[Data records Boundary: Start]

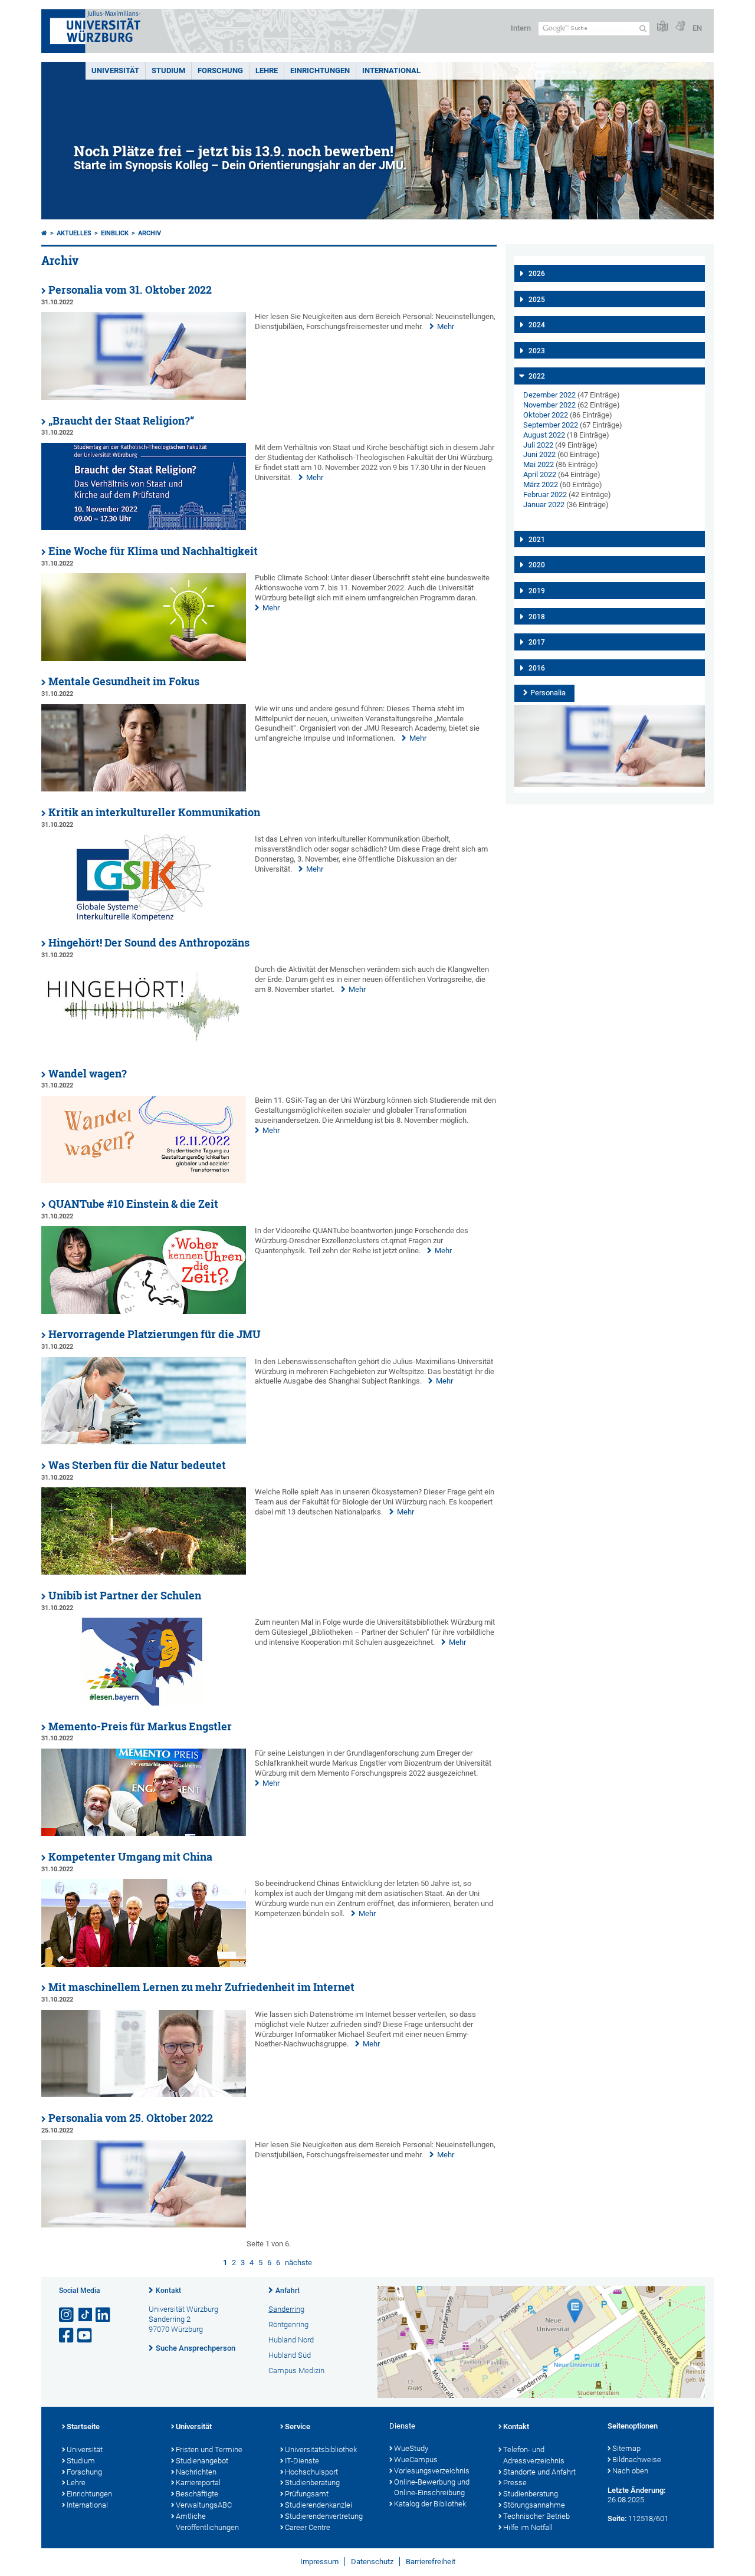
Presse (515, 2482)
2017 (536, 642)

[Data records Boundary: End]
[Data records Boundary: Start]

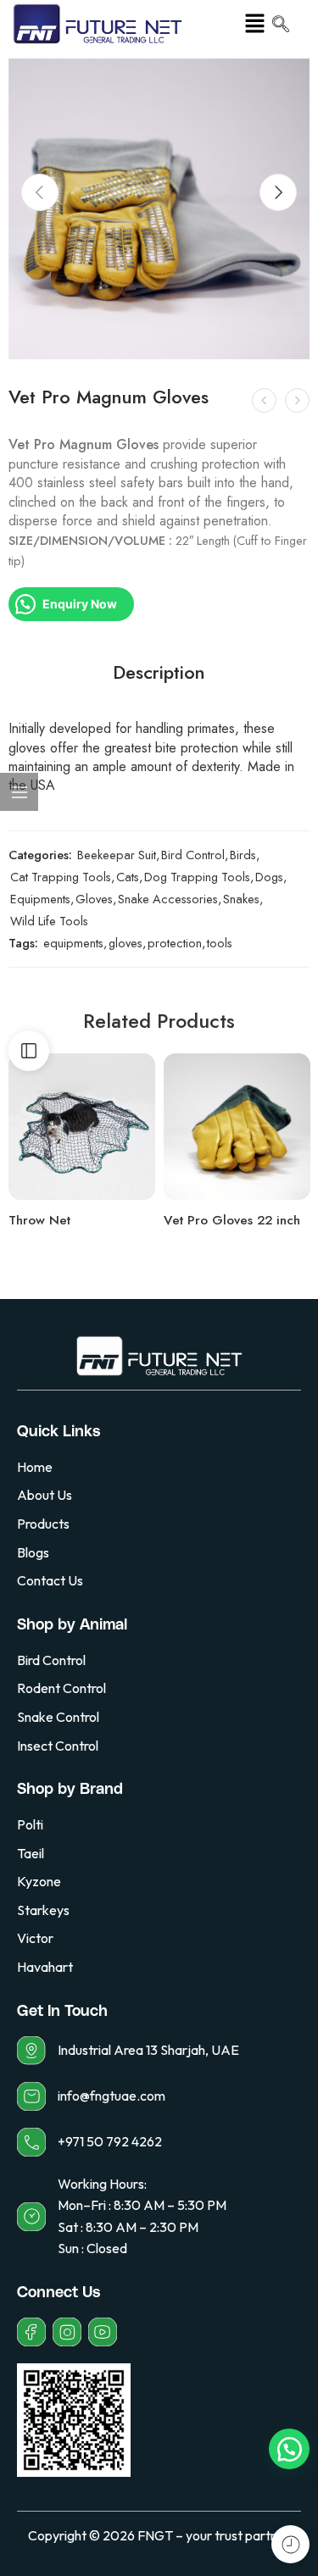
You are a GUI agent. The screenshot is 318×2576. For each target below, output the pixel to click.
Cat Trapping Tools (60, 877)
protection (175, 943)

[Data records Boundary: End]

-- Work to complete --
Starting at the line above that contains "You are a GUI", write out each line exactly until the line that contains "protection (175, 943)" has been written, and stop there.

-- Result of this exercise --
You are a GUI agent. The screenshot is 318×2576. For each target below, output the pixel to click.
Cat Trapping Tools (60, 877)
protection (175, 943)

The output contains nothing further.